#### [WORK TASK]
The task calls for the count of lines containing "Viewport" in these records, given as a number with no other words.

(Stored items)
========================================================================

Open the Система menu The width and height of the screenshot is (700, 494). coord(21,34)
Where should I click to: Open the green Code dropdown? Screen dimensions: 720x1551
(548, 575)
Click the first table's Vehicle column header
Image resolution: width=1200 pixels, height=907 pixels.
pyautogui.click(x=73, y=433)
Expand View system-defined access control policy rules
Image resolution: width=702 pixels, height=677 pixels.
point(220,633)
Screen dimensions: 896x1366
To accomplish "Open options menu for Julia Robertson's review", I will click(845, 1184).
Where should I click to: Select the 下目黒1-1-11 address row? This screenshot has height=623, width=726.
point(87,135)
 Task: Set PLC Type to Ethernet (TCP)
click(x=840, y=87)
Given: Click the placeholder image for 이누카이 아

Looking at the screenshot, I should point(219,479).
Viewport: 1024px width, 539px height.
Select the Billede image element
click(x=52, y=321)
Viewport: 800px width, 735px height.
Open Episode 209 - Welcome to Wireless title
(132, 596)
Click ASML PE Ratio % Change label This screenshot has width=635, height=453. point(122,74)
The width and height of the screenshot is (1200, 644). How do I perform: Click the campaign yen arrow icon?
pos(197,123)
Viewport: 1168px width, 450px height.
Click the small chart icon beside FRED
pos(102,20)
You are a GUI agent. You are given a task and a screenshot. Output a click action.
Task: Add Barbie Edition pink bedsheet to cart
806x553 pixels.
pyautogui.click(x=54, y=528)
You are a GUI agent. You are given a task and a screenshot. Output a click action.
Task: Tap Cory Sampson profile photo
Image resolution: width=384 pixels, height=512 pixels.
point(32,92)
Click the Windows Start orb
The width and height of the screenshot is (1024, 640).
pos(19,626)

========================================================================

#### [RESULT BELOW]
3